Wenn Paulus auf sein Leben zurückblickt, erkennt er, dass Gottes souveräne Gnade schon lange vor seiner Bekehrung in seinem Leben aktiv war. Mit dem Satz, dass Gott ihn »von meiner Mutter Leib an ausgesondert ... hat« (Galater 1,15), meint er, dass Gottes Gnade ihn sein ganzes Leben lang auf das vorbereitet hatte, wozu Gott ihn schließlich berief.
Das ist verblüffend. Paulus hatte sich Gott heftig widersetzt (Apg 26, 14), aber Gottes Wille war stärker als seiner und benutzte sein Leben, einschließlich seiner Fehler und Missetaten, um ihn erstens auf seine Bekehrung und zweitens auf sein Amt als Heidenmissionar vorzubereiten (Galater 1,16). Seine profunden Kenntnisse über das Alte Testament, sein Eifer, seine Gelehrsamkeit, die Energie, mit der er sich gegen Gott und seine Gemeinde stellte (Galater 1,13) – all das benutzte Gott, um ihn umzudrehen und zu seinem Werkzeug beim Bau seiner Kirche zu machen.

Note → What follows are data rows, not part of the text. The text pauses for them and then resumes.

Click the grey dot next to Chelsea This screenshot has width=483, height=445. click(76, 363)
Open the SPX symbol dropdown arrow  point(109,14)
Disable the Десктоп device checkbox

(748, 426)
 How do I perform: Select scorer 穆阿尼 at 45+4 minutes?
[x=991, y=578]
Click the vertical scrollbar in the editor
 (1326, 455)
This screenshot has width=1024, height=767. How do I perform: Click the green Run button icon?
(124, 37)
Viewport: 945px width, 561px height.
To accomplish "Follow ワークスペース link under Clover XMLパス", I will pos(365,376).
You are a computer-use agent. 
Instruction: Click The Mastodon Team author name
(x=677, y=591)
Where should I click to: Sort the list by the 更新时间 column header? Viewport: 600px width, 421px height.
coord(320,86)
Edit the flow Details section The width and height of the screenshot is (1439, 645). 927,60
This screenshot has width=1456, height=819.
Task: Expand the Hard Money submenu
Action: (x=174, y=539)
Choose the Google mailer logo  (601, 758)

Die ganze Zeit hatte er Paulus darauf vorbereitet, eben den Glauben, den er so ablehnte, auszubreiten (Galater 1,23).
Und das ist einer der roten Fäden in der Bibel. In 1. Mose 50, 19–20 erklärt Josef seinen Brüdern, dass ihre Weigerung, ihn als den von Gott erwählten Erlöser anzuerkennen – sie hatten ihn um- bringen wollen und schließlich als Sklaven nach Ägypten verkauft (1 Mose 37) – dazu geführt hatte, dass er dort in Ägypten zu genau diesem Erlöser wurde. Und im Neuen Testament stellen die Apostel wiederholt klar, dass die Menschen, die Jesus bekämpften, damit letztlich nur Gottes Plan dienten (Apg 2, 23; 4, 27–28). Jeder Widerstand gegen Gott wird sich am Ende als etwas entpuppen, das seinen Plänen dienen musste. Im 9. Kapitel seiner religiösen Autobiographie Überrascht von Freude erzählt C. S. Lewis von dem Lehrer seiner Jugendzeit Kirkpatrick. Er trug den Spitznamen »The Great Knock« (dt. »der große Schlag«) und war ein leidenschaftlicher Debattierer und Logiker, der Lewis lehrte, wie man einen Fall aufbaut und starke Argumente vorbringt. Gleichzeitig war er Atheist und bemüht, Lewis in seinem Unglauben zu bestärken. Doch als Lewis dann Jahre später Christ wurde, zeigte sich, dass »The Great Knock« ihm das nötige intellektuelle Rüstzeug vermittelt hatte, um einer der größten Verteidiger des Christentums im 20. Jahrhundert zu werden. Das Evangelium gibt uns eine Brille an die Hand, durch die wir unser Leben Revue passieren lassen und sehen können, wie Gott uns – selbst durch unsere Sünden und Niederlagen – darauf vorbereitet hat, Werkzeuge seiner Gnade in der Welt zu werden.
Noch einmal: Wie kam es dazu, dass Gott Paulus, den selbst- bewussten Verfolger der Gemeinde, erwählte, vorbereitete und schließlich berief? Gab es an Paulus etwas, das Gott besonders gefiel? Nein, der Grund war, dass es Gott »wohlgefiel« (Galater 1,15). Gott sah Paulus nicht deswegen gnädig an, weil er diese Gnade wert war, sondern weil er es wollte. So arbeitet Gott immer. Wie Mose den Israeliten in 5. Mose 7, 7–8 erklärt: »Nicht hat euch der Herr angenommen und euch erwählt, weil ihr größer wäret als alle Völker – denn du bist das kleinste unter allen Völkern –, sondern weil er euch geliebt hat«. Gott liebt uns nicht, weil er uns gebrauchen kann; er liebt uns, weil er uns liebt. Das ist die einzige Art Liebe, auf die in allen Lebenslagen Verlass ist, weil es die einzige Art Liebe ist, die wir nie verlieren können. Das ist Gnade.